Publié le 10 mars 2017 - Le Télégramme (Brest)

Le Dr Djéa Saravane est venu, mardi, à la rencontre des étudiants en médecine brestois pour parler de la prise en charge des autistes.
« Médecin interniste dans un hôpital psychiatrique je m'intéressais aussi à la douleur parce qu'à l'époque on disait que les schizophrènes étaient insensibles à la douleur... Ce qui est totalement faux ! J'avais donc une consultation de la douleur et je recevais aussi des enfants autistes. Je me suis aperçu qu'ils avaient mal et que personne ne les prenait en charge. C'est à cette époque-là que je me suis dit que ce serait bien de faire un service pour cette population », explique le Dr Djéa Saravane, directeur du Centre régional douleur et soins somatiques en santé mentale et autisme au sein de l'établissement public de santé mentale Barthélemy-Durand, à Étampes (91). Mardi soir, il a rencontré les étudiants de la corpo médecine pour leur parler de la douleur, du centre de soins qu'il a créé et de la télémédecine qu'il expérimente.
Le langage du corps
Le centre de soins n'est ni un service d'urgences, ni un service d'hospitalisation, mais il propose des consultations, chacune dure deux heures. « Il faut prendre le temps d'écouter les familles ou les personnels qui accompagnent le patient s'il est en institution. Nous avons réussi à beaucoup réduire le temps d'attente, qui était de cinq mois auparavant et de cinq à six semaines maximum aujourd'hui », ajoute le médecin, très disponible, au point de ne pas hésiter à laisser son numéro de portable personnel aux familles. Lorsque la parole n'est pas possible, il faut écouter le langage du corps. « Il faut penser à la douleur quand ils ont subitement un trouble du comportement, une agressivité à l'égard des autres ou d'eux-mêmes alors qu'ils étaient bien, sans frustration, soit des troubles du sommeil, associés ou pas, ou une explosion violente d'un seul coup avec des cris. L'échelle que j'ai mise au point utilise ces éléments, il y a six questions auxquelles il faut répondre par oui ou par non, dès qu'il y a deux " oui " cela prouve l'existence d'une douleur et la nécessité de consulter », dit le Dr Djéa Saravane. Ensuite, c'est au médecin de rechercher l'origine de la douleur qui peut être dentaire, ORL, abdominale, et puis de donner un traitement qui soigne et apaise la souffrance. Cette échelle de la douleur, validée avec des patients autistes qui ne parlaient pas, peut servir à d'autres patients, elle a été labellisée santé mentale, autisme, polyhandicap et handicap génétique rare. Le centre d'Étampes est le seul pour les enfants, ados et adultes autistes en France. Il était temps de se préoccuper de ces patients dont l'espérance de vie moyenne n'est que de 54 ans, contre 75 ans minimum pour le reste de la population. « C'est une population excessivement vulnérable avec une double peine : ils ont un handicap, mais en plus ils n'ont même pas accès aux soins de base. Si le diabète d'un autiste n'est pas dépisté il va mourir des complications du diabète et pourtant il suffit de faire une prise de sang pour le diagnostiquer. On peut même parler de triple peine : quand ils sont diagnostiqués, ils n'ont pas une bonne prise en charge médicale. Les médecins ont peur de ces patients ».

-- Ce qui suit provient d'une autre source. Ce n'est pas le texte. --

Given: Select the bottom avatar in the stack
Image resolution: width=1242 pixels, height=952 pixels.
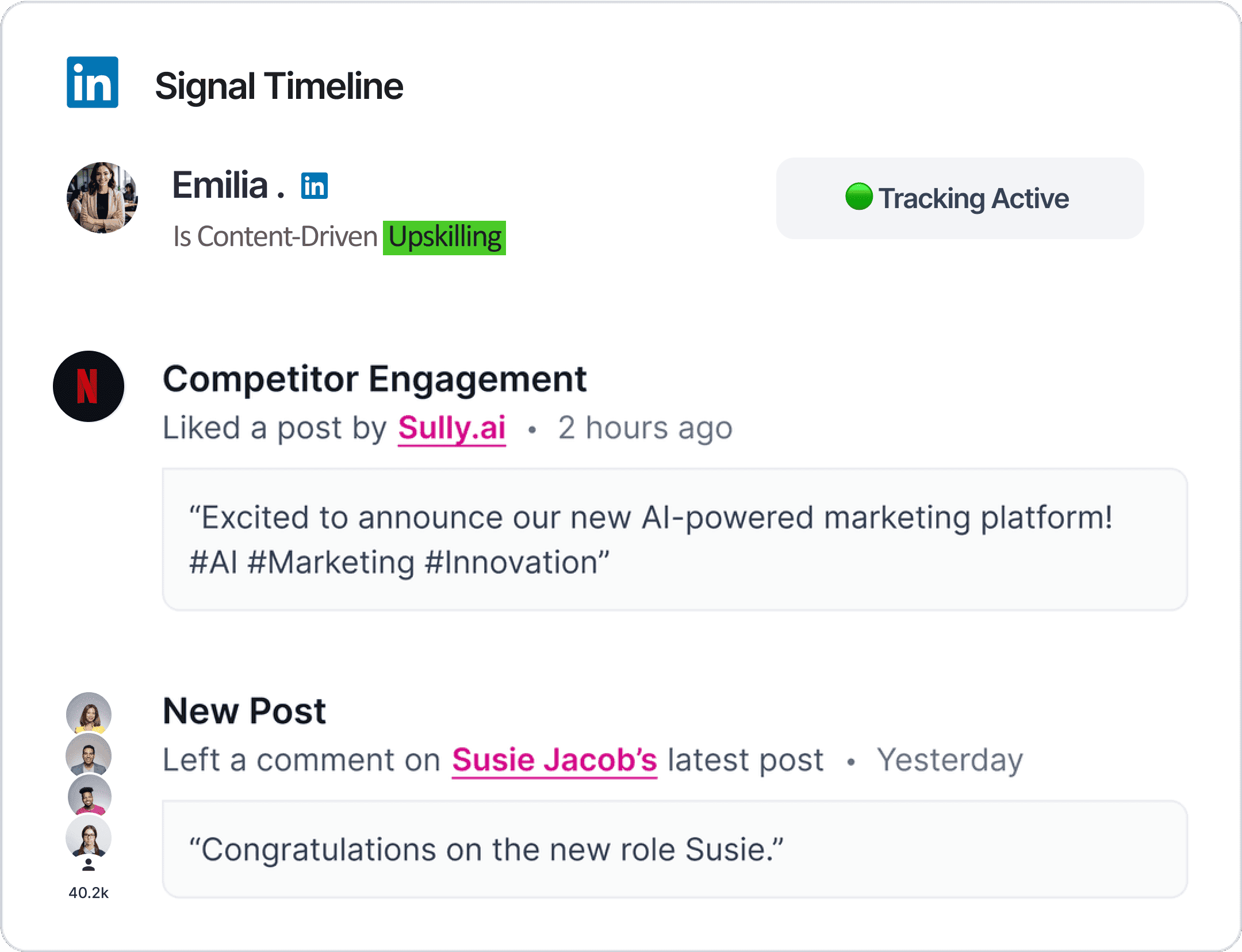Looking at the screenshot, I should tap(89, 836).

Trouver les voies de la douleur
D'autres centres régionaux de ce type vont être créés en France bientôt. Le Dr Djéa Saravane en a écrit le cahier des charges à la demande du ministère de la Santé. Contrairement au centre d'Étampes, ces centres n'auront pas l'activité de recherche qui a permis au Dr Saravane de rédiger des recommandations de bonnes pratiques professionnelles sur les soins somatiques pour l'Agence nationale de l'évaluation et de la qualité des établissements et services sociaux et médico-sociaux (Anesm) qui seront publiées en avril. « Je travaille aussi avec l'université de Sherbrooke, au Québec, pour démontrer que les personnes autistes ont les mêmes voies de la douleur que tout le monde ».